Sin embargo, la democratización del fútbol brasileño permitió que la calidad de su juego mejorara rápidamente. El excelente desempeño en los campeonatos mundiales de 1934 y 1938 –con la actuación de estrellas como Domingos da Guia y Leônidas da Silva, ambos negros– consolidó dicho crecimiento. Alrededor de los años 50, el fútbol parecía ser el escenario perfecto para restituir una mítica democracia racial brasileña, celebrada por el periodista Mário Filho y por el antropólogo Gilberto Freyre, que en 1947 había prologado su libro O negro no futebol brasileiro. La derrota en la final de la Copa del Mundo de 1950 a manos de los uruguayos –liderados por un mulato, Obdulio Varela– implicó la reaparición de los estereotipos raciales, que hicieron recaer el fracaso en dos afrobrasileños: el arquero Barbosa y el zaguero Bigode. Finalmente, las victorias en los mundiales de 1958 –con la conducción de Didi y el estrellato del joven Pelé, ambos negros–, 1962 y 1970 hicieron desaparecer esos estigmas y, como contrapartida, consolidaron otro discurso mítico, que vincula la negritud con los desempeños corporales destacados, no sólo en el deporte, sino también en la danza y en la capoeira.

Béisbol en el Caribe 

Si el fútbol predominó en Sudamérica, la mayor influencia norteamericana en el Caribe –tanto por la expansión de sus capitales financieros o industriales como por la política de ocupaciones, que hizo de la región un “patio trasero” de los Estados Unidos– implicó la hegemonía del béisbol.
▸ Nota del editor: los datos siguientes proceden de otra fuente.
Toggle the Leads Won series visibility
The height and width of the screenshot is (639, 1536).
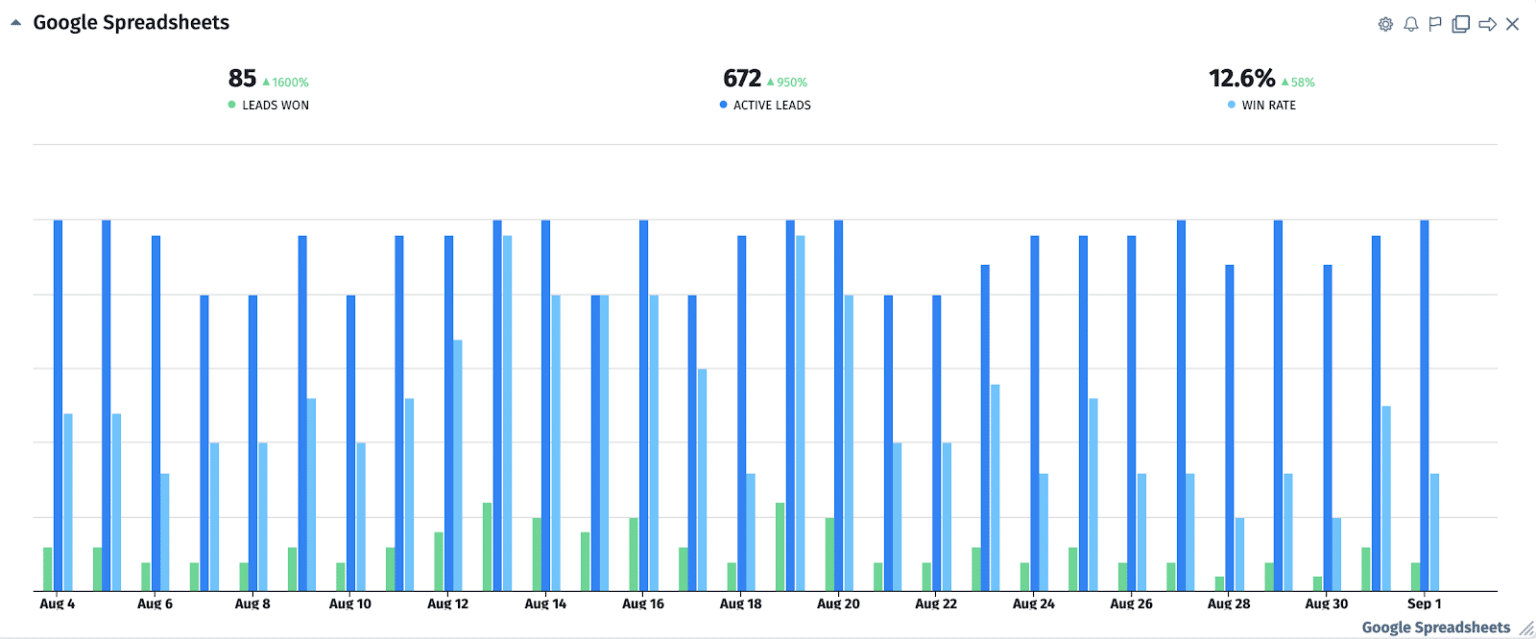click(269, 104)
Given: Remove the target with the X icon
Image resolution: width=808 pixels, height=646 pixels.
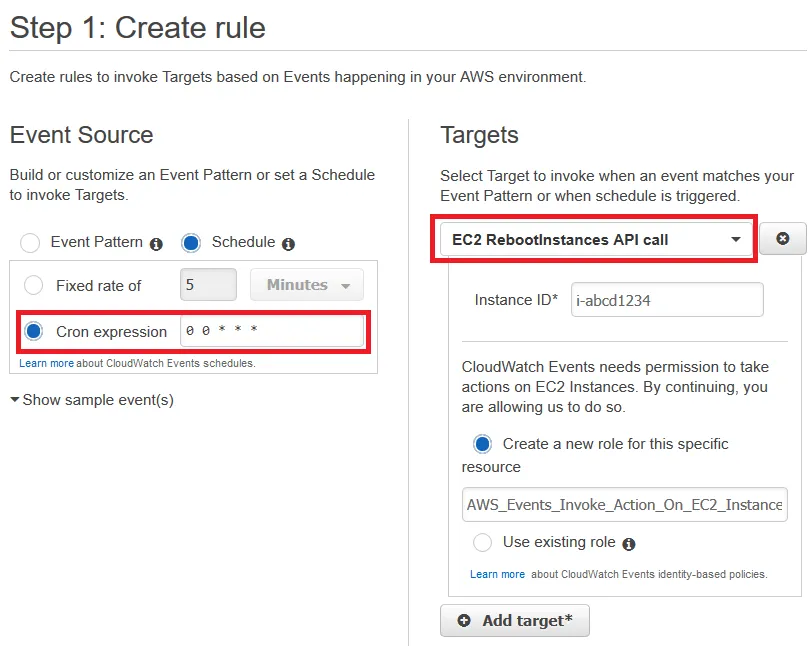Looking at the screenshot, I should point(783,239).
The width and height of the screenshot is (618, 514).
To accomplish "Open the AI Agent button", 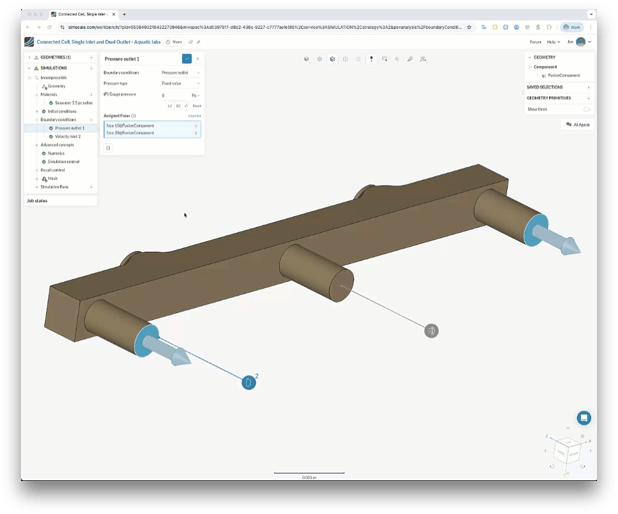I will point(576,124).
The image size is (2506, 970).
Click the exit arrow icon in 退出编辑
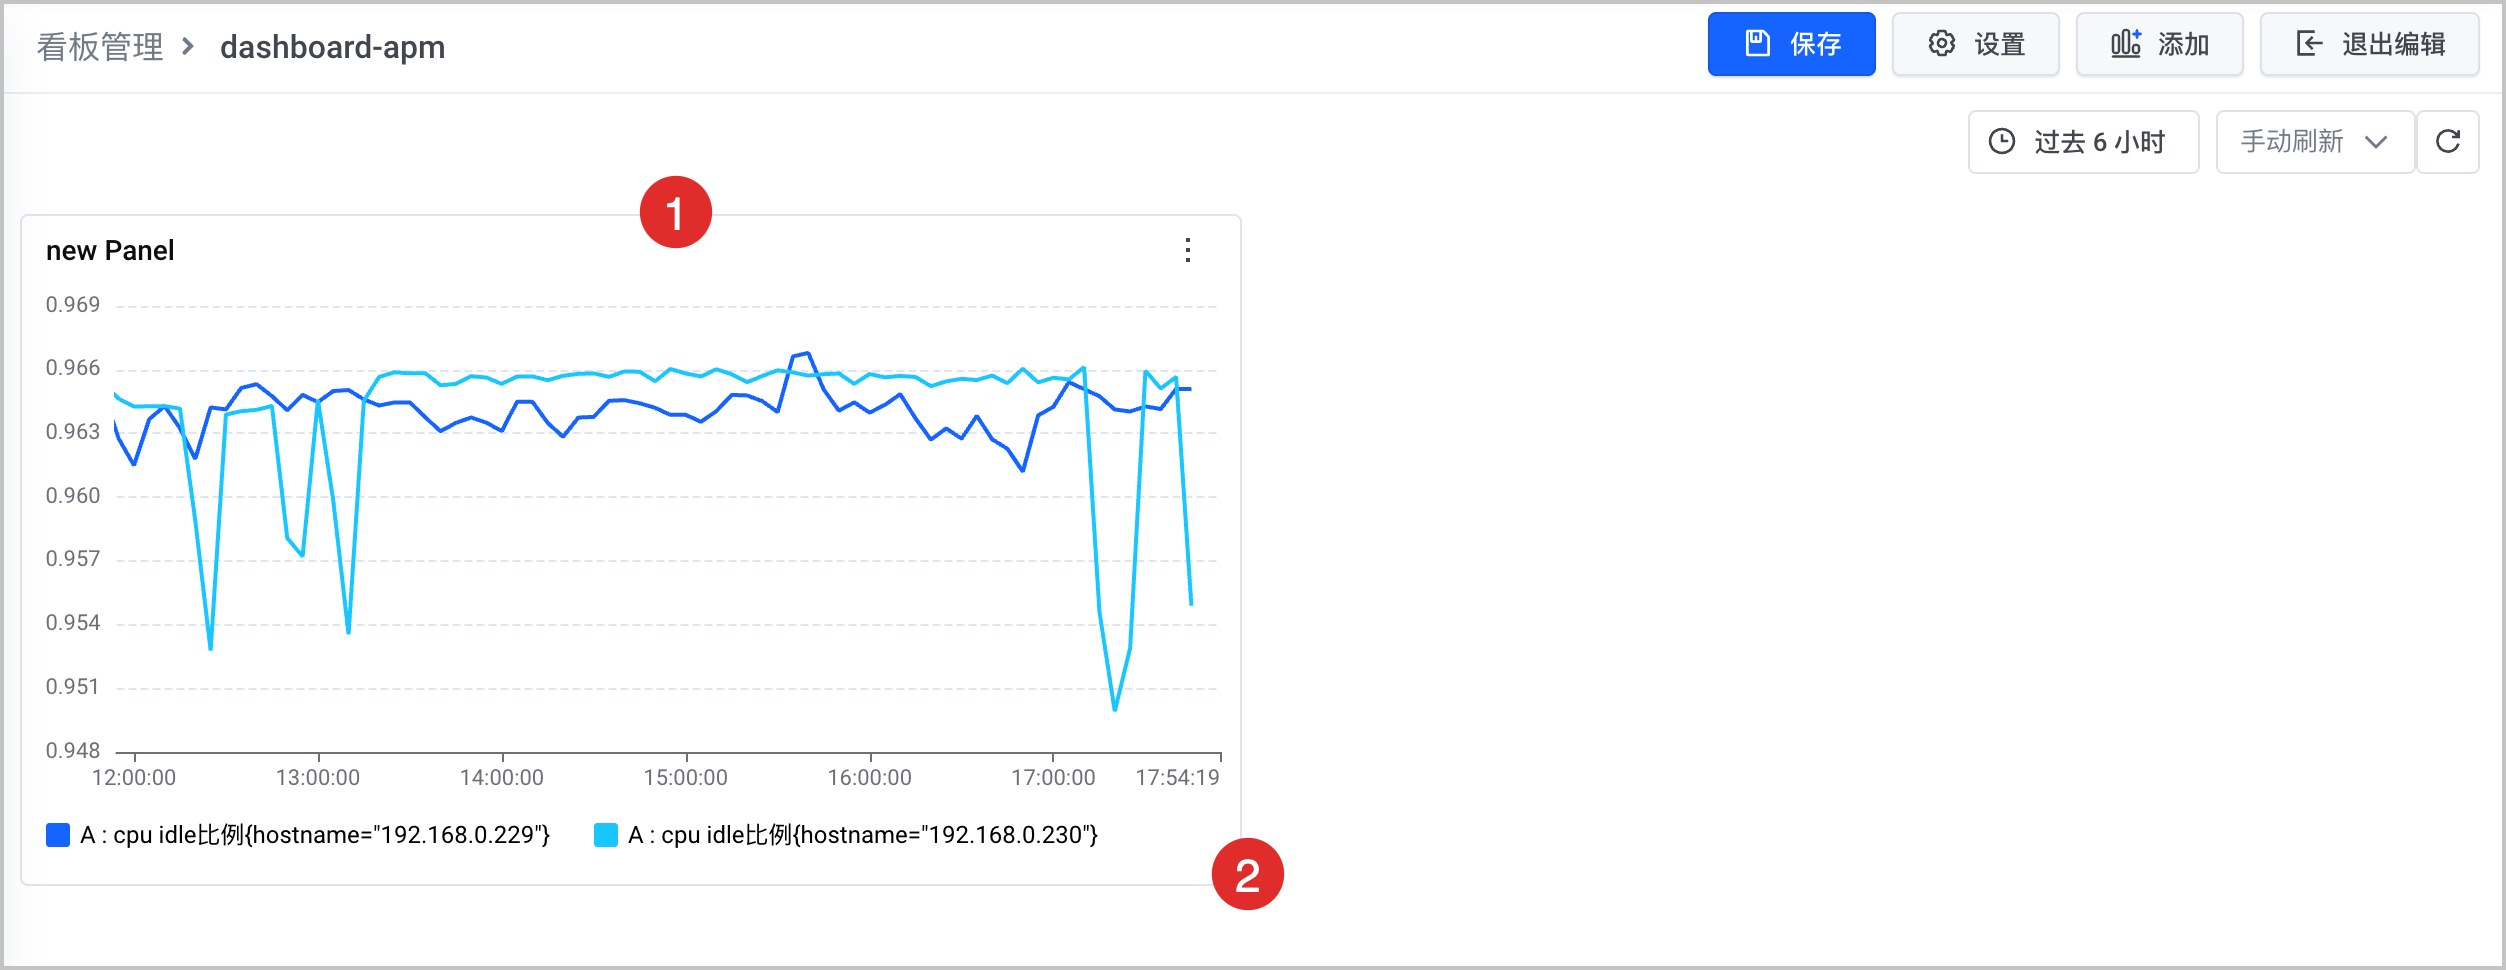[2309, 43]
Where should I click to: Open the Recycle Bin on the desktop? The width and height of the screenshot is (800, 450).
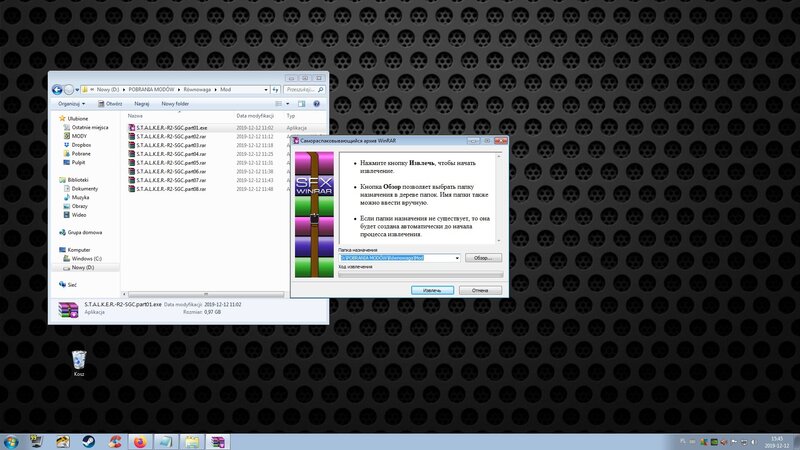coord(79,359)
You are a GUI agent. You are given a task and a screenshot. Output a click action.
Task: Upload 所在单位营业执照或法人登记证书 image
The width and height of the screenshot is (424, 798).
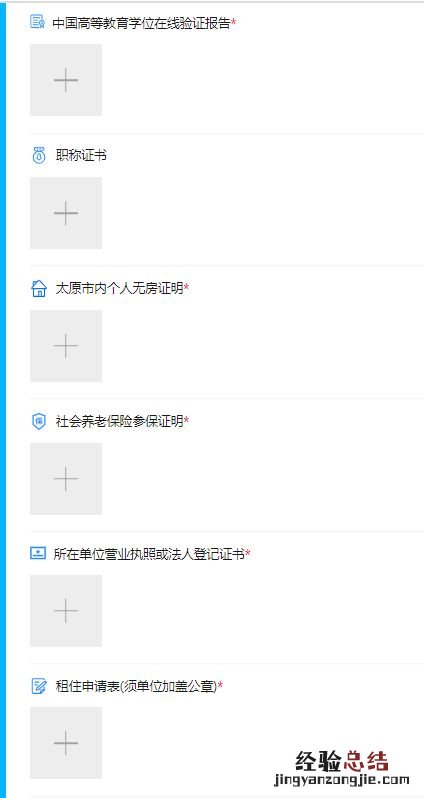[66, 611]
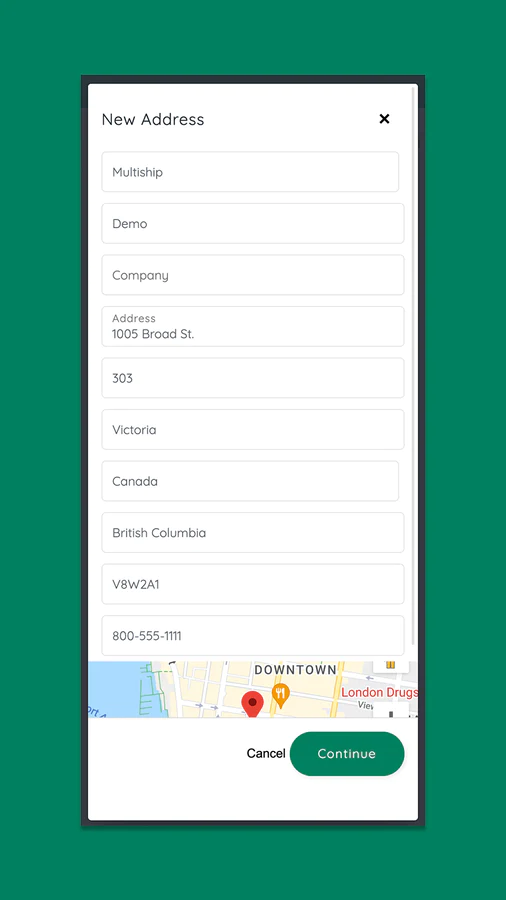The height and width of the screenshot is (900, 506).
Task: Select the 303 unit number field
Action: click(x=253, y=378)
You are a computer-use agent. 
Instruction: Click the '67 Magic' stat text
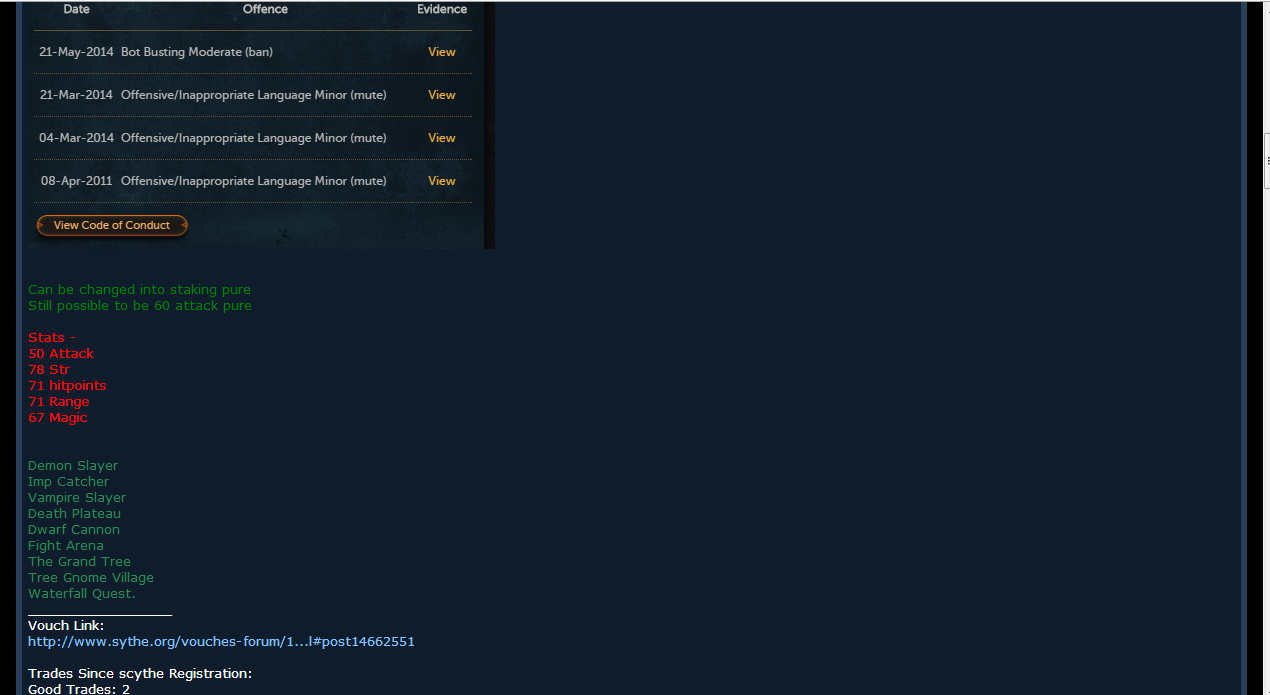tap(58, 418)
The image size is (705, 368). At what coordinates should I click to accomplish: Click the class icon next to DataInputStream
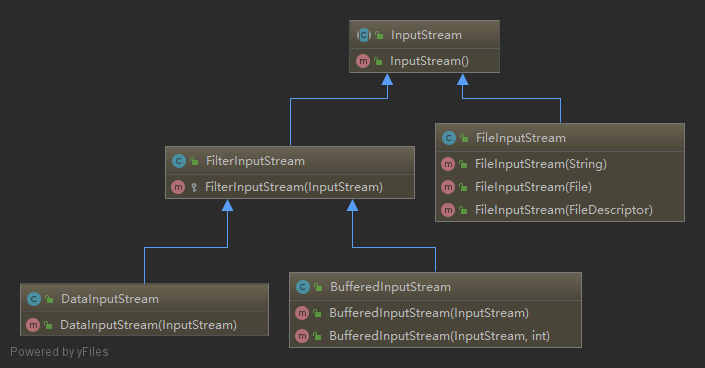click(x=34, y=299)
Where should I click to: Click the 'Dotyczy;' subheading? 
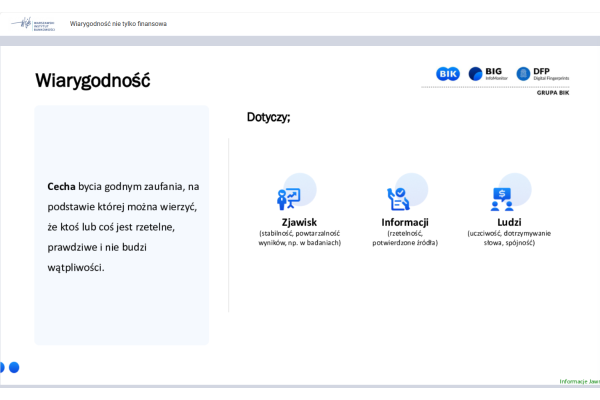[x=268, y=118]

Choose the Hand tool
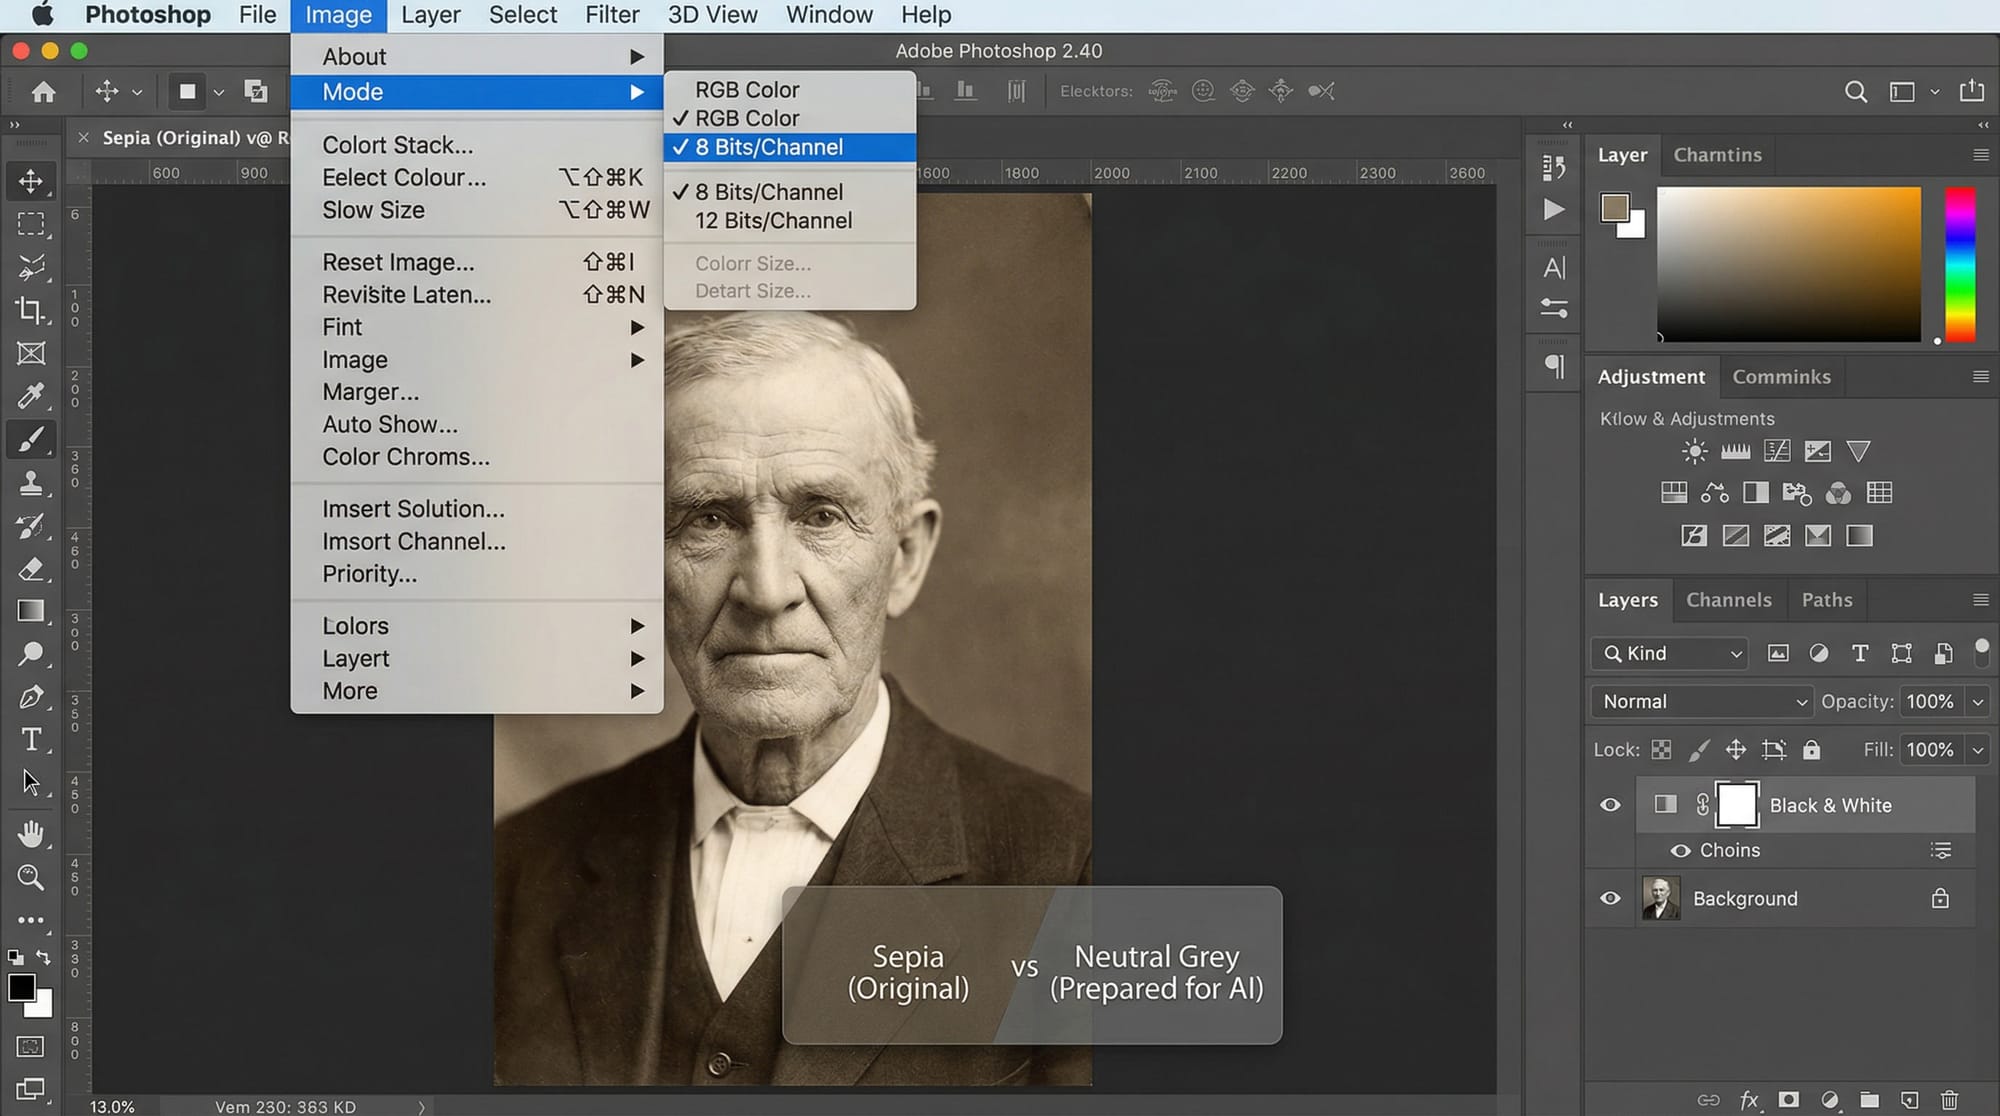(x=31, y=833)
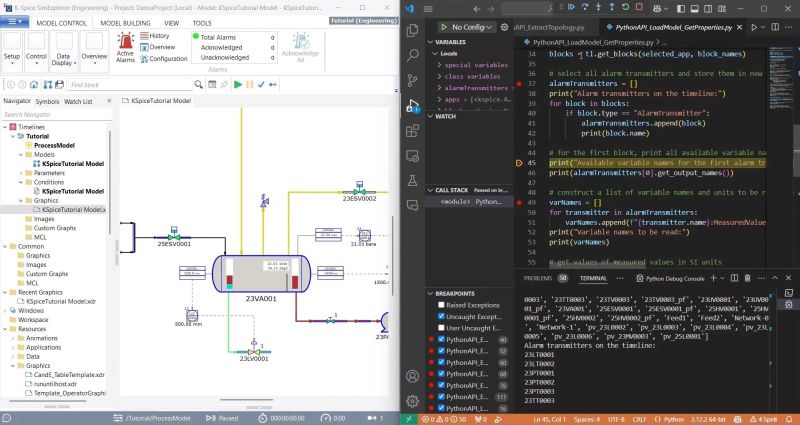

La relación imaginaria de los caribeños con el béisbol norteamericano se mide por la importancia de los jugadores hispanos en las Grandes Ligas yanquis: por ejemplo, Orestes “Minnie” Minoso (cubano), Roberto Clemente (puertorriqueño), Alfonso Carrasquel y Luis Aparicio (venezolanos), Juan Marichal (dominicano), Fernando Valenzuela (mexicano), entre muchos otros.

El primer foco del béisbol latino parece haber sido el de Cuba. La iniciativa habría surgido entre estudiantes cuando regresaron de sus estudios en las metrópolis. Un ejemplo es Nemesio Guilló, que introdujo el béisbol en La Habana en 1864. El primer partido documentado ocurrió en 1874, con la victoria del equipo La Habana contra uno de Matanzas. En 1878, Emilio Sabourín organizó la primera liga: la Béisbol Profesional Cubana.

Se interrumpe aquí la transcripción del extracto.